For historians, the Paston Letters have long been a fascinating insight into the soap opera lives of gentry in the Middle Ages.
Most documentation which survives from medieval times are legal and governmental records, financial accounts and property deeds. Few personal letters exist and even fewer are written by women.
The archive of more than 1,000 letters - most in the British Library - is written by three generations of the Norfolk landowning-family over a period of 70 years.
Family fall-outs, parents nagging, clashes with the aristocracy and parties while mother's away are all detailed.
But Margery's letter, as the first English Valentine, has added significance for scholars and is currently part of a British Library exhibition on the evolution of the English language.
Dr Castor says it sheds invaluable light on such relationships at the time.
"We tend to assume that marriages in this class at this time were arranged for dynastic reasons, but Margery's letters show that everything else was slotted in around the fact that this was a couple who really loved each other."
For archaeologist Rob Edwards, 38, and great-great-great-great-great-great-great-great-great-great-great-great-great-great-great-grandson of the couple, the letter is a link to the past he relishes, particularly as he works in history.
"It really reminds you that the people you are studying are very much like ourselves.
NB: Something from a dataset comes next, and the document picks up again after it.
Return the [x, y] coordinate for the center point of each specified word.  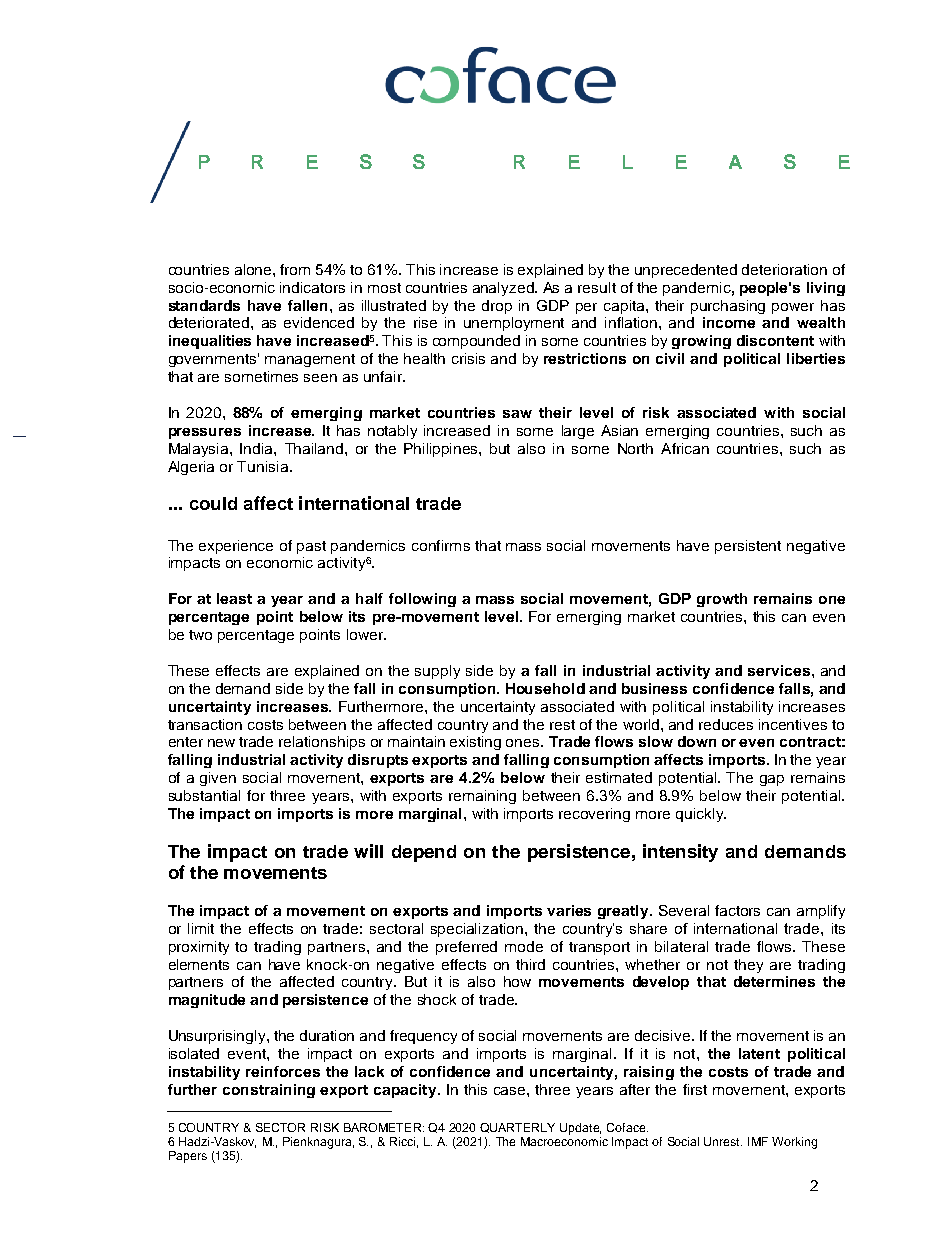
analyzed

They have the same feelings and the fact that they are related really does add an extra dimension.
"You can imagine it, trying to get a bit more towards the wedding from your parents. This money is going to set you up."
Julian Harrison agrees.
"The letter shows they were no different to us. They had the same loves, desires and financial problems."
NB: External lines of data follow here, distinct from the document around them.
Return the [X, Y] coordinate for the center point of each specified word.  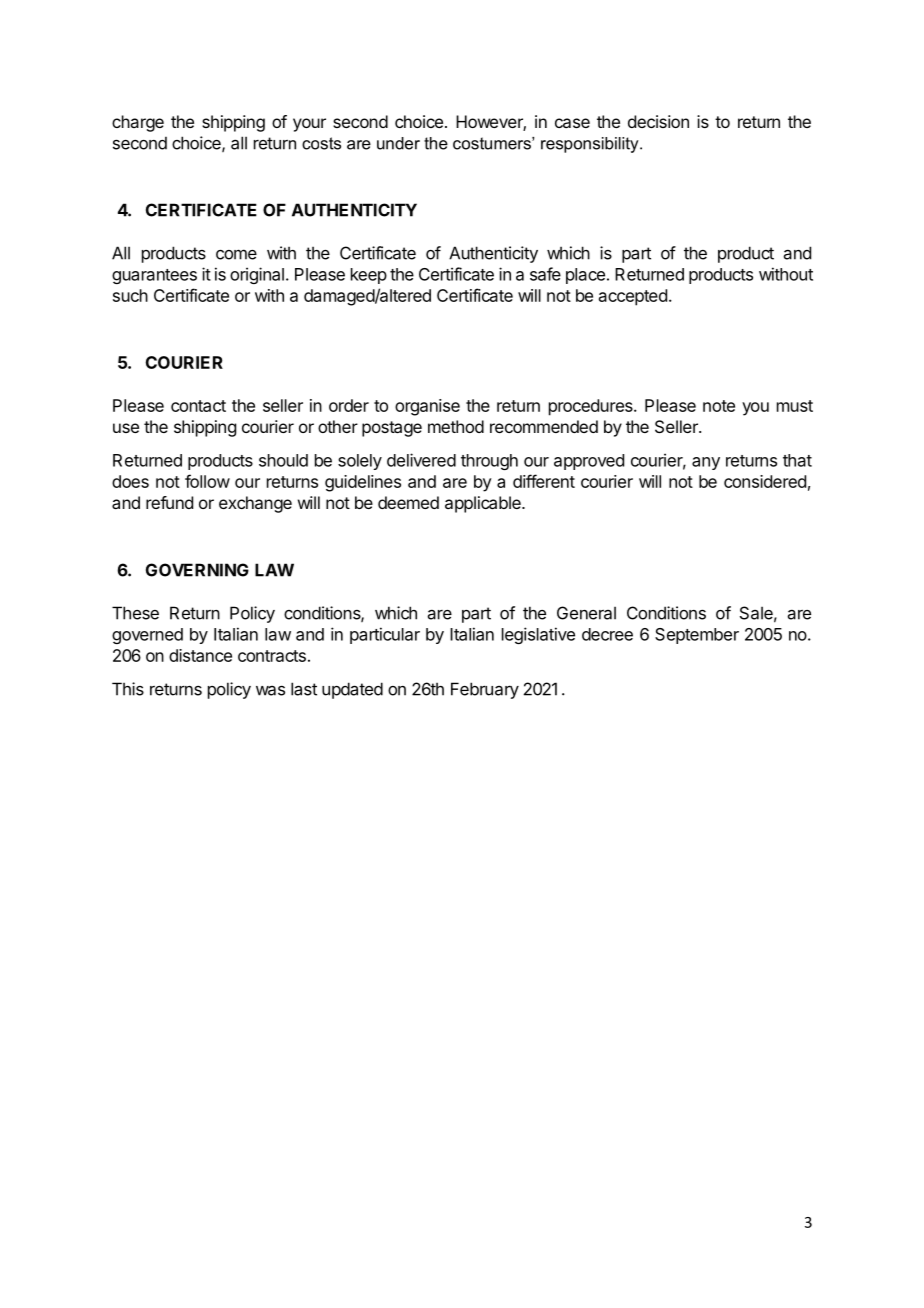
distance [200, 655]
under [398, 143]
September [697, 636]
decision [658, 121]
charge [138, 123]
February [485, 690]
The medieval writer also had other things in common with their modern counterpart.
Margery and John
John Paston III tried until he was 33 to find the "right" wife: she had to be of a good family, reasonably good-looking, and above all, rich.
However, in later letters to his elder brother his standards have dropped - he would settle for "some old thrifty draff wife" (ale wife) if she had enough money.
But this all changed when he met 17-year-old Margery, daughter of Sir Thomas Brews. Although from a good county family, she was not an heiress and her father had other daughters, so her dowry would be small.
However, despite John's emotions being engaged, the Paston family demanded a higher dowry - a dispute which appeared to have reached stalemate until the couple's mothers intervened and the marriage went ahead some time in 1477.
Don't think the advent of mobile phones and e-mails is the first time abbreviations have littered correspondence, they often abbreviated a word or two in the Middle Ages - Margery used wt for with, for example.
And while her letter is also written on paper, there is one key difference. She didn't write it herself. It would have been dictated to a man who would have written it for her.
However, says Julian Harrison: "The fact that she isn't writing the letter doesn't mean she can't write, it means she can afford someone to write for her.
"People have assumed that people in the past were illiterate, but actually levels of literacy may have been higher than we think."
Richard Buckworth-Herne-Soame, 40, recognises some but not all family traits in the letter, while his mother, Lady Eileen, notes time have changed. She admits she brought no dowry to her marriage.
"No he didn't drive a hard bargain," she says of Sir Charles.
But, Richard adds: "We still have the stubbornness."